How to File for Tax-Exempt Status for Your Foundation
When creating a non-operating charitable foundation, it is essential that you establish the foundation’s tax-exempt status. The IRS must officially recognize your foundation as a qualified charity before you can take charitable deductions for the gifts you make to this foundation. Obtaining tax-exemption can be difficult, but without it you may as well not have a foundation. You must also file an annual excise tax return for the foundation.
To obtain tax-exempt status, file Form 1023, Application for Recognition of Exemption under Section 501(c)(3) of the Internal Revenue Code. Expect that your application will be rejected at least once. The IRS will give you explicit reasons why it has rejected your application. Fix the problematic sections and resend it.

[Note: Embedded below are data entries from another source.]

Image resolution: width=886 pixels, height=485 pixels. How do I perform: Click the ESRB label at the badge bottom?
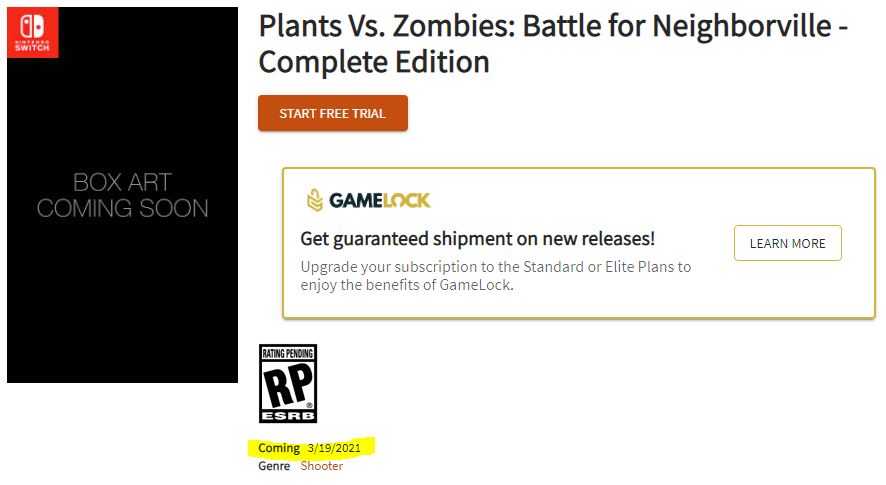pyautogui.click(x=287, y=414)
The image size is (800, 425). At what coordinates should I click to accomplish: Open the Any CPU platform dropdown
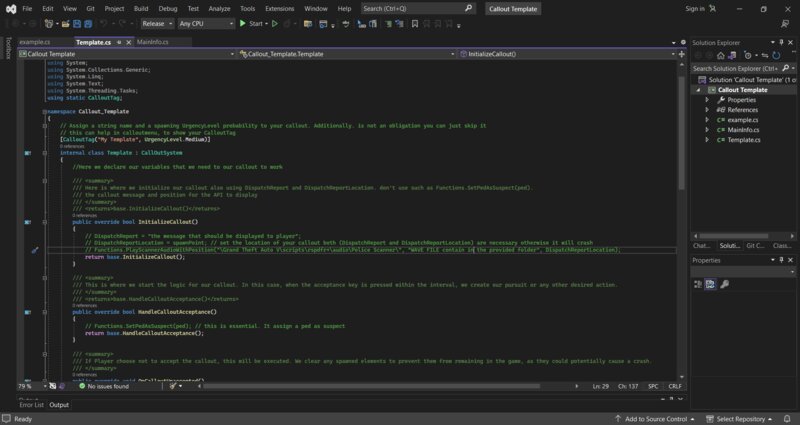point(206,23)
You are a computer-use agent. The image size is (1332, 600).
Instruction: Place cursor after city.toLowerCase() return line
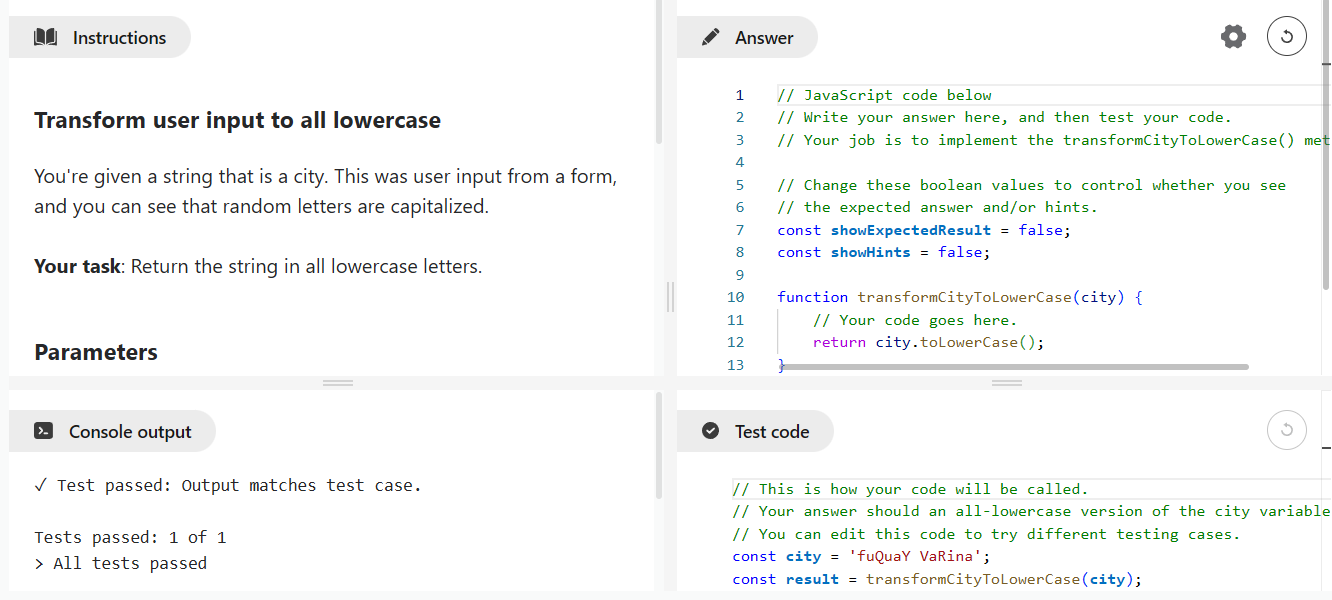tap(1045, 343)
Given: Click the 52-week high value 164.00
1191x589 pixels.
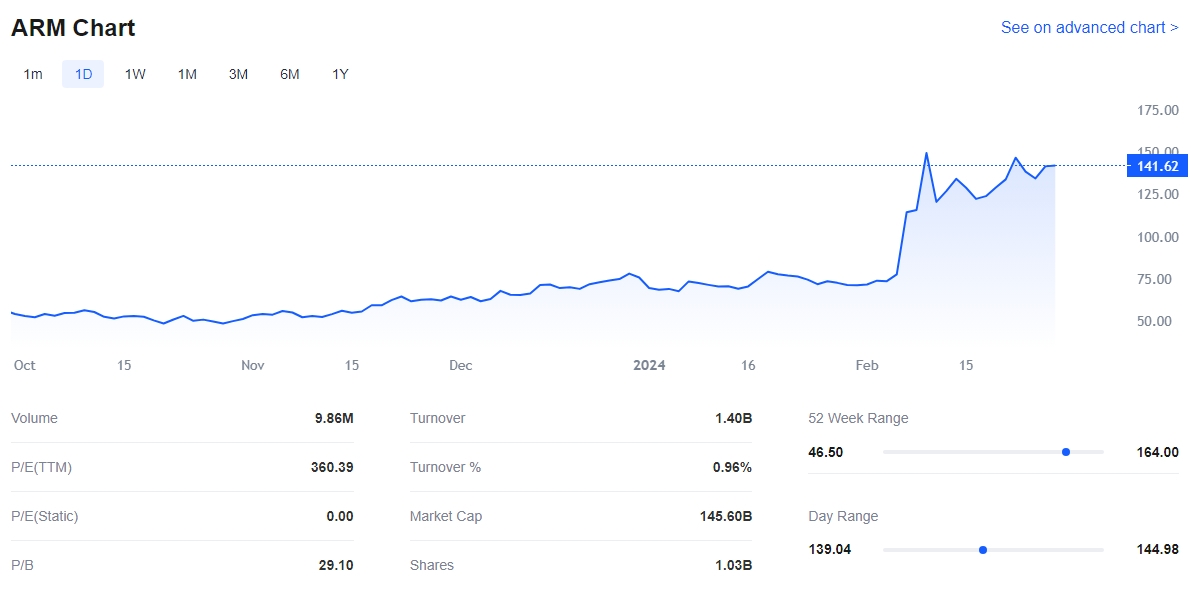Looking at the screenshot, I should (x=1158, y=452).

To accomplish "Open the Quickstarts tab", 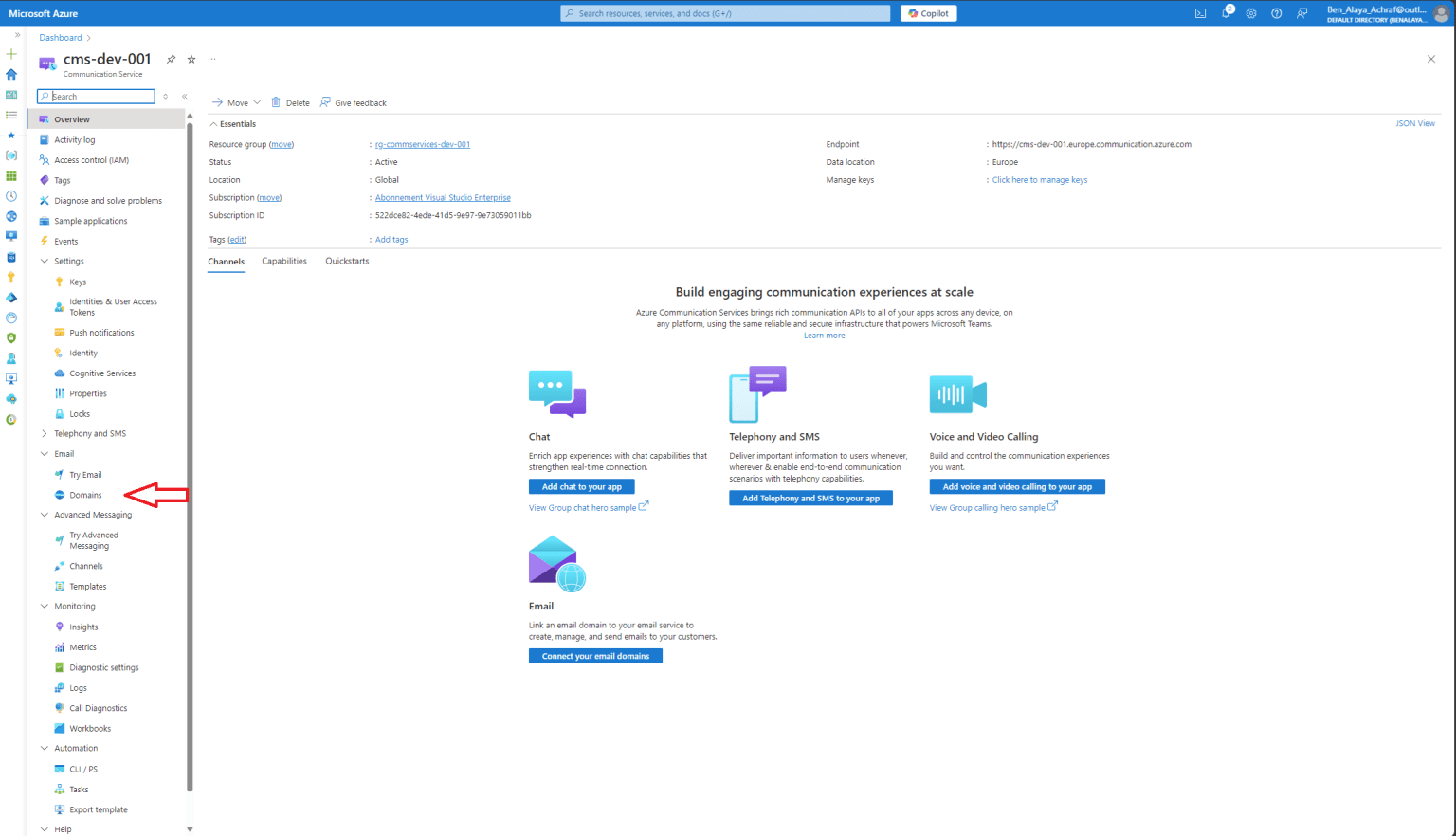I will [346, 260].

You will also have to file an annual Form 990-PF, Return of Private Foundation. Don’t wait until you’ve received your determination letter from the IRS before you begin filing this form. Work on the assumption that you’ll eventually receive your exemption. Form 990-PF is an excise tax return, not an income tax return. You’ll be required to pay one or two percent of your net income as excise tax.

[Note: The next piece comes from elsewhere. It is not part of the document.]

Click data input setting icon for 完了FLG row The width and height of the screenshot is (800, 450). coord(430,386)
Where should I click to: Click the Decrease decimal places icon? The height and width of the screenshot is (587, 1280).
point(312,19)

Unlike most other types of trusts, non-operating charitable foundations (also called family foundations) are allowed to use a fiscal year-end, where the tax year ends on the last day of any month, for tax reporting purposes. If you choose a fiscal year-end for your foundation, Form 990-PF is due four and one-half months after the end of the fiscal year.
Filling out Form 990-PF is extremely difficult. You probably won’t be able to prepare this return on your own, and neither will most accountants, attorneys, or enrolled agents. Do your homework and find a professional preparer to prepare these returns. Ask to see some evidence that the preparer can do this work. Form 990-PF is open to public inspection so you can see one that he or she has prepared.